Right. More “partisan” will clean up this problem. Over in Wisconsin, Scott Bauer of the AP says, “An audit critical of the nonpartisan board that oversees ethics and elections in Wisconsin fueled calls Friday for change from Republicans who control the Legislature and have been saying for months that they may want a more partisan model. … ‘The audit is another illustration of why we must change the GAB,’ Republican Assembly Speaker Robin Vos said in a statement. Vos has said he wants to oust the board’s director, Kevin Kennedy, and possibly replace the board or lessen the influence of staff. Republican Senate Majority Leader Scott Fitzgerald said last month he was looking into returning to a partisan model. The GAB, unlike the boards that preceded it, is nonpartisan and consists of a board of former judges appointed by the governor and confirmed by the state Senate. It handles both ethics and elections issues and has drawn the ire of both Democrats and Republicans over the years on a variety of issues. Recent criticism focused on the board’s decision to approve an investigation into alleged campaign finance violations by Gov. Scott Walker’s recall committee in 2012 and more than two dozen conservative groups.”

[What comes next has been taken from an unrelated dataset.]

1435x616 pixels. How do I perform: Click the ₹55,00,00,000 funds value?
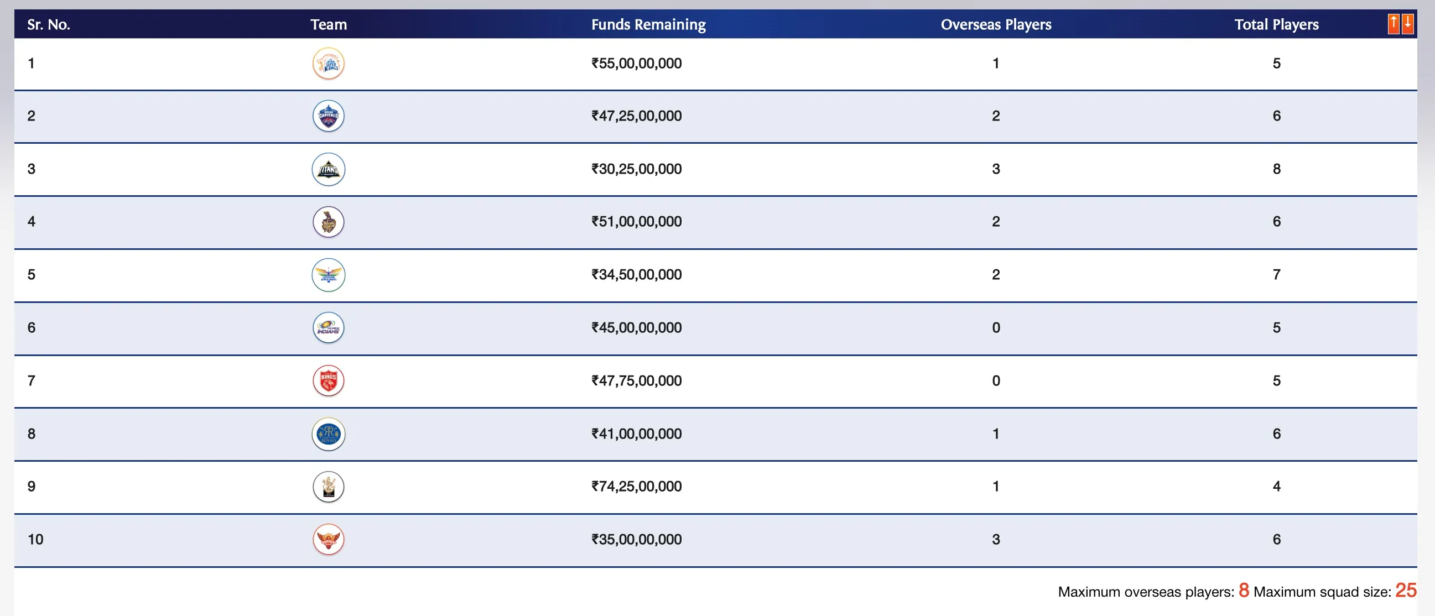(636, 63)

Finally, points to the Strib for running a commentary from one of its most persistent critics. Attorney/PowerLine blogger Scott Johnson is given space to rip Keith Ellison (yet again). Says Johnson, “Ellison’s book would thus be of interest even if it weren’t interesting in its own right. But it is. Putting to one side the predictable left-wing platitudes that Ellison espouses throughout, the book is of interest both for what it includes as well as for what it leaves out. Nevertheless, it has attracted amazingly little attention in the local media. … I turned to the book as soon as it was published to discover how Ellison dealt with his long membership in — and his record of activities on behalf of — Louis Farrakhan and the deeply racist, anti-Semitic Nation of Islam in Minneapolis.” No doubt Mr. Johnson will now be inviting guest bloggers to PowerLine.